### Directives
A) Name every person the budget update mentions by full name.
B) Retype the budget update from "Overall, the House" up to and including "of spending indefinitely.".
C) Using the budget update, say whether each statement agrees with it, and quote the words that decide it: (i) The House budget costs about $400 million more than the governor's proposal. (ii) The Senate has already released its budget. (iii) The plan's price tag is 7.5 percent larger than last year's budget.

### Page
--------------------------------

CITIZENS   FOR  LIMITED  TAXATION  &  GOVERNMENT

 

Broken Promises, Greed and Vice:
Pols Pack Budget with Pork


Overall, the House budget is about $400 million more expensive than the proposal submitted by Governor Paul Cellucci earlier this year. The Senate plans to release its budget in May.

Michael Widmer of the Massachusetts Taxpayers Foundation said the plan struck a reasonable balance between new spending and fiscal caution. But noting that its price tag is 7.5 percent larger than last year's budget, he warned that the Legislature cannot continue that pace of spending indefinitely.

The Boston Globe
Friday, March 31, 2000
Budget debate: no big gap on key issues
By Michael Crowley


So very much needs to be reported; it's again feeding frenzy time at the trough up on Bacon Hill. Sorry about the length of these Updates, but it's unavoidable these outrageous days.

--------------------------------

### Data block
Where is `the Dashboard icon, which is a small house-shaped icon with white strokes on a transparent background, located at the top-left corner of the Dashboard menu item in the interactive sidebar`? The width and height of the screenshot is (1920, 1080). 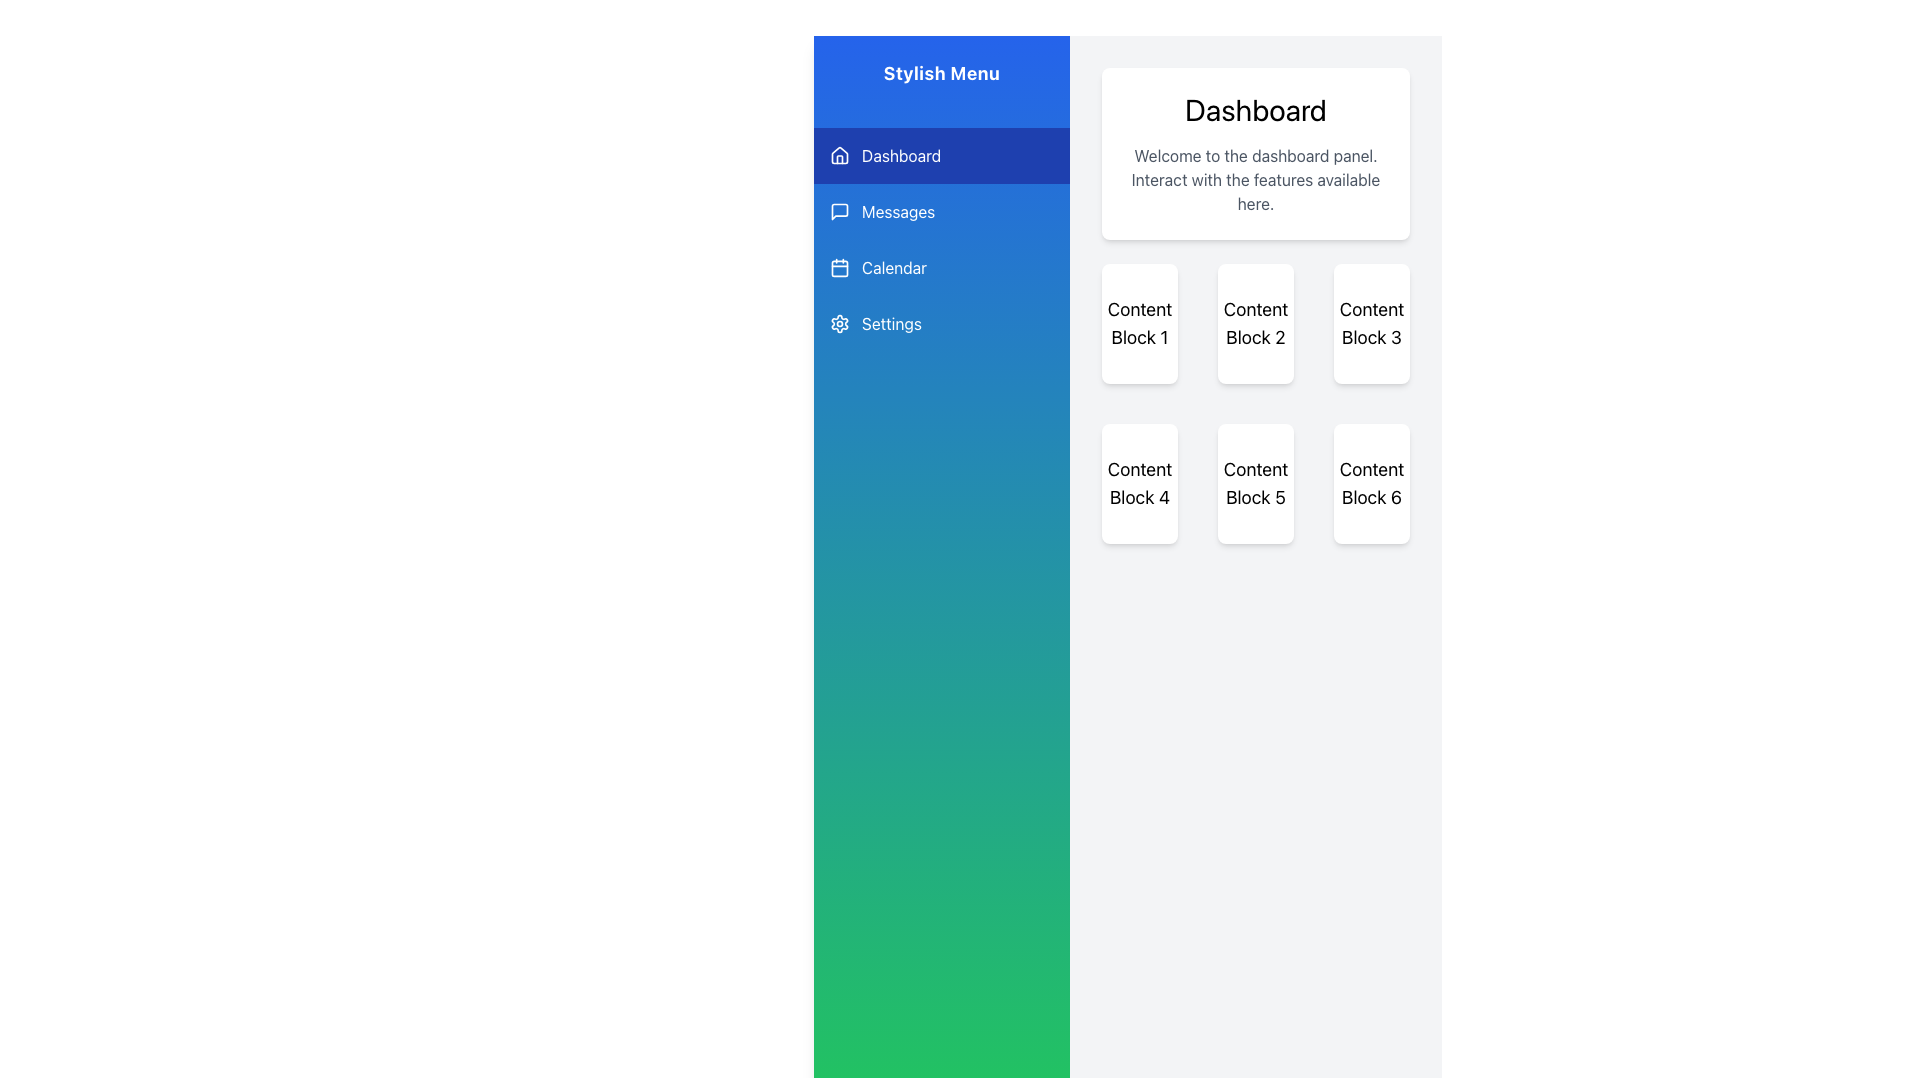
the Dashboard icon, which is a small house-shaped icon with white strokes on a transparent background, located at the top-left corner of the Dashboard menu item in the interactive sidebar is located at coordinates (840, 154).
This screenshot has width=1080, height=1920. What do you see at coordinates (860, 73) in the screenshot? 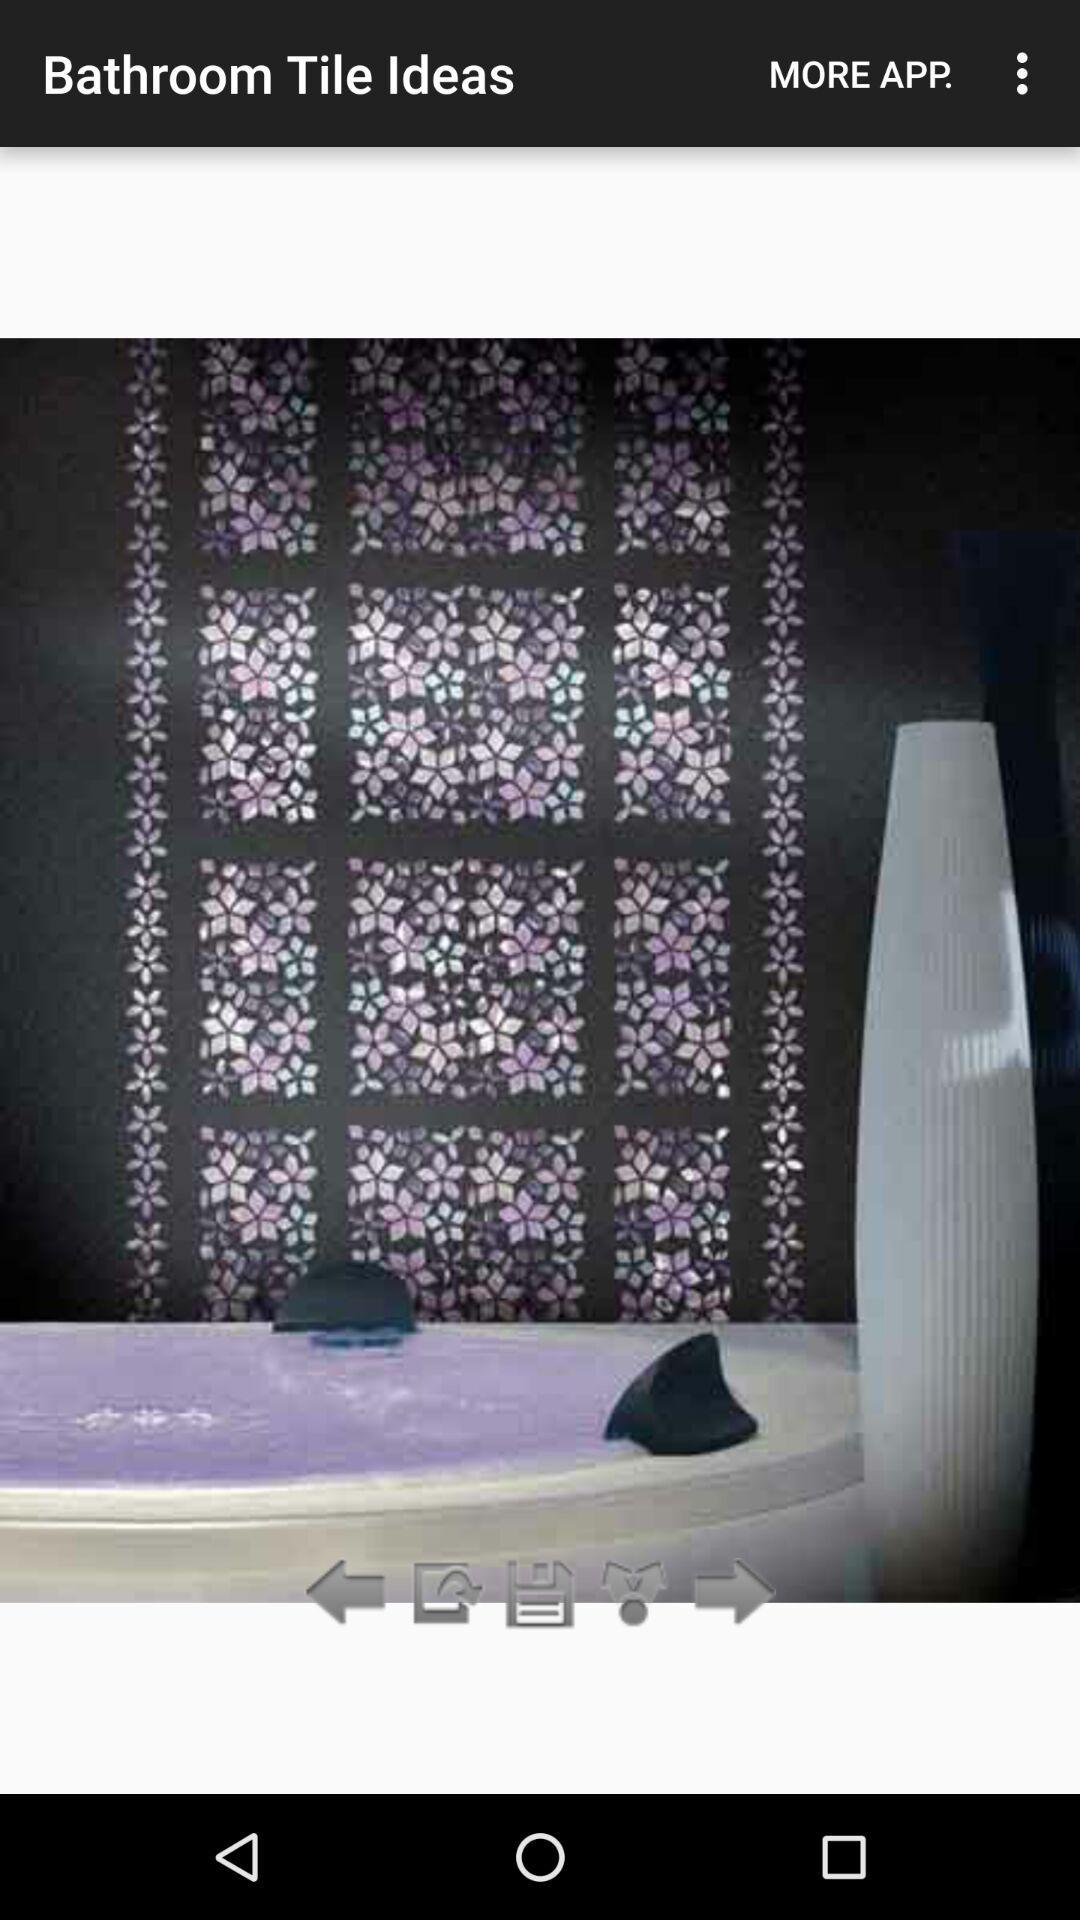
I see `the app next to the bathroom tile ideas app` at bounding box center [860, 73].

--------------------------------

### Task-by-task answers
A) Paul Cellucci, Michael Widmer, Michael Crowley

B)
Overall, the House budget is about $400 million more expensive than the proposal submitted by Governor Paul Cellucci earlier this year. The Senate plans to release its budget in May.

Michael Widmer of the Massachusetts Taxpayers Foundation said the plan struck a reasonable balance between new spending and fiscal caution. But noting that its price tag is 7.5 percent larger than last year's budget, he warned that the Legislature cannot continue that pace of spending indefinitely.

C)
(i) Yes: "the House budget is about $400 million more expensive than the proposal submitted by Governor Paul Cellucci"
(ii) No: "The Senate plans to release its budget in May."
(iii) Yes: "its price tag is 7.5 percent larger than last year's budget"